Modifiez le texte de lecture : recopiez le passage qui va de « Le 25 décembre 1920 » à « 2020 à Paris. », en y remplaçant « manifestation » par « marche ».

TEXTE DE LECTURE:
+++++

PCF : Un anniversaire sous cloche

Le 25 décembre 1920 s’ouvrait le congrès de Tours, d’où naîtra le Parti communiste français. Le contexte sanitaire gâche un peu la célébration.

Roni Gocer  • 16 décembre 2020 abonné·es
PCF : Un anniversaire sous cloche
Fabien Roussel, secrétaire général du PCF, à la manifestation du 15 octobre 2020 à Paris.
© Georges Gonon-Guillermas / Hans Lucas / Hans Lucas via AFP

Le Covid-19 aurait pu gâcher un anniversaire de plus. Alors que l’année 2020 devait être « l’année du centenaire », les deux confinements ont obligé le Parti communiste français à revoir ses plans. La célébration aurait dû commencer dès mars (après la date qui aurait dû être celle du deuxième tour des élections municipales) à travers plusieurs événements ; elle prend finalement une forme plus sobre mais se maintient d’une manière ou d’une autre (1). On célèbre ainsi le souvenir des résistants en accrochant leur portrait aux grilles du siège parisien du parti, place du -Colonel-Fabien. Deux expositions ont été repoussées au début de l’année 2021. Elles mettront en lumière les liens que le PCF a entretenus avec des artistes renommés comme Picasso, Fernand Léger ou Marcel Duchamp, dont le parti possède sa Joconde, intitulée L.H.O.O.Q. (2).

Historien et membre du bureau exécutif du PCF, Guillaume Roubaud-Quashie supervise le déroulement du centenaire. Au-delà de l’histoire artistique ou résistante du parti, il s’agit surtout de commémorer son histoire politique. Au cours du siècle écoulé, les événements sont principalement concentrés sur la période allant de 1936 à 1947, explique l’historien. « Pour le parti, c’est un moment particulier d’apogée et de construction. Ça correspond à une période de pouvoir qui a mené à des réalisations très concrètes pour les travailleurs, que nous voulions présenter. »

+++++

DONNÉES D'ENTRÉE:

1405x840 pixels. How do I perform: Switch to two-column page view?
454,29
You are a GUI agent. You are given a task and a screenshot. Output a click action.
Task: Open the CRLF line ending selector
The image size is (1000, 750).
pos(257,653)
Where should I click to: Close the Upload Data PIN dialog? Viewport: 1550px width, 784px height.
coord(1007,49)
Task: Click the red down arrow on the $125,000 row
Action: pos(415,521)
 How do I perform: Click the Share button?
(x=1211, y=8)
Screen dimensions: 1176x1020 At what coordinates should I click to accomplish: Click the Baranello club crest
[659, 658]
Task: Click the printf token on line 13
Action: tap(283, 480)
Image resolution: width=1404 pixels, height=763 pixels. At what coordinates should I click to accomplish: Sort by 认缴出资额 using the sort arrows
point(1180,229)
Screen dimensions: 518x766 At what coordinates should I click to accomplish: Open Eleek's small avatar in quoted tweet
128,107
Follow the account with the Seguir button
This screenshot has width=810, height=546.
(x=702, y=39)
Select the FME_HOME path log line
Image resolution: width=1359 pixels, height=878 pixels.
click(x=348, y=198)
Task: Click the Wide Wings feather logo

+++++

RÉPONSE:
Le 25 décembre 1920 s’ouvrait le congrès de Tours, d’où naîtra le Parti communiste français. Le contexte sanitaire gâche un peu la célébration.

Roni Gocer  • 16 décembre 2020 abonné·es
PCF : Un anniversaire sous cloche
Fabien Roussel, secrétaire général du PCF, à la marche du 15 octobre 2020 à Paris.